Stream A — Solution architecture

The technology choices in 2026 are simpler than they were in 2024. The questions you have to answer are not which model; they're:

Where does the inference run? Cloud-native API, dedicated capacity, or on-prem? Driven by data sensitivity and latency.
What's the retrieval layer? A vector store, a structured database, an existing search index, or a hybrid? Driven by what the model needs to ground on.
How does it surface to the user? Embedded in an existing tool, a new lightweight interface, an API for another system, or a queue worker? Driven by where the user already lives.

Stream B — Build & integrate

Build in two-week increments with an internal user testing on Friday of every sprint. Two non-negotiable practices:

Eval suite from day one. A repeatable test that scores the model against a fixed dataset. Without this, every prompt change is a guessing game. With it, you can measure progress objectively and have a real conversation about trade-offs.
Human override built in. The user must be able to disagree with the model and have their disagreement captured as a labeled example. This is how the model gets better and how trust is built.

Stream C — Controls & governance

In parallel: who reviews the model's outputs and how, what's the escalation path for an exception, what audit trail is needed, where does PII appear in the prompt or the response, and how is it handled. None of this is glamorous. All of it is what determines whether the pilot survives a security review.

Days 61–90: Deploy

The deploy phase has two parts.

Shadow run (days 61–75)

The model runs on real production traffic, but its outputs go to a queue, not to a customer. Humans process the same tickets and the model's answer is compared. You're measuring three things:

Agreement rate — how often does the model's answer match the human's?
Time delta — how much faster (or slower) is the model?
Failure modes — when the model gets it wrong, what's the pattern? Wrong category? Wrong tone? Hallucinated detail? Each pattern has a different fix.

Cut-over (days 76–90)

If shadow-run metrics meet the day-30 thresholds, you cut over progressively: 10% of traffic, then 25%, then 50%, then 100%, with a one-click rollback. If they don't, you don't cut over. You go back into the build phase with a clear list of what to fix, not into a "phase two" conversation.

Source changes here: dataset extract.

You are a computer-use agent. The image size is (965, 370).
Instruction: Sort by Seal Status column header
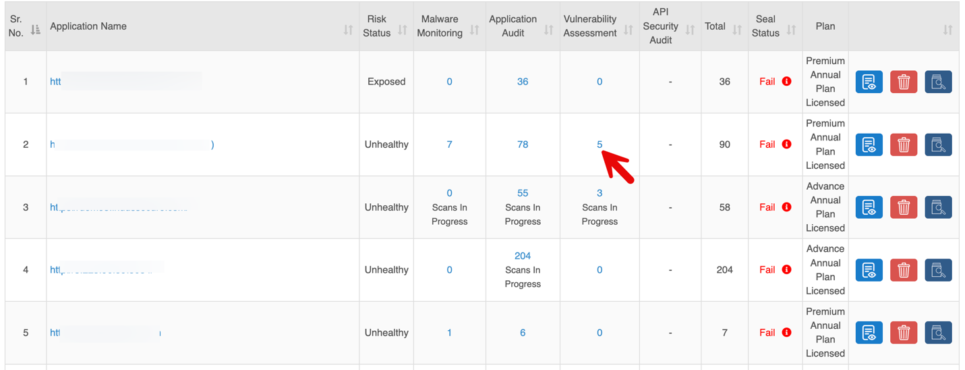(x=792, y=30)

Don't fall in the demo trap

The demo trap is when the project's success is measured by how impressive the demo is, not by how much it changes operations. The defense is to instrument the operating-model change from the start. Pick metrics that only move if the pilot is actually being used:

Tickets handled per FTE per day
Cycle time from intake to resolution
Cost per transaction
First-time-right rate

If those don't move at day 90, the pilot didn't work — regardless of how good the demo was.

Common pitfalls (and the fixes)

Pitfall	Fix
"We'll build the perfect prompt"	Build the eval suite first. Improvement should be a number, not a vibe.
No business owner	Refuse to start without one named. The exec sponsor isn't the owner.
PII discovered late	Data audit on day 5, not day 75. Surface red-flag data classes immediately.
Vendor lock-in by accident	Abstract the model behind an interface. Switching providers should cost a sprint, not a project.
"It works on my laptop"	Demos run on the same infrastructure as the eventual production system. No exceptions.
Adoption forgotten	Pair the pilot with a named change-management lead from day one. Treat adoption as a deliverable, not an afterthought.

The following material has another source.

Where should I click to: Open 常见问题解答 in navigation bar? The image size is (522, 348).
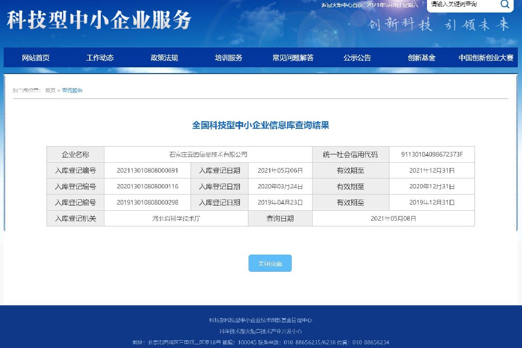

What "good" looks like at day 90

One narrow, real use case running in production on at least 10% of traffic.
Eval suite running in CI. Every prompt or model change is scored automatically.
Named owners, named oncall, named escalation path.
Business metric movement attributable to the system, not anecdotes.
A short, honest list of what doesn't yet work and a plan to fix it.

That isn't glamorous. It's also the foundation everything else gets built on. The teams that get to a working pilot in 90 days usually have ten in production by month twelve. The teams that don't tend to still be running pilots a year later.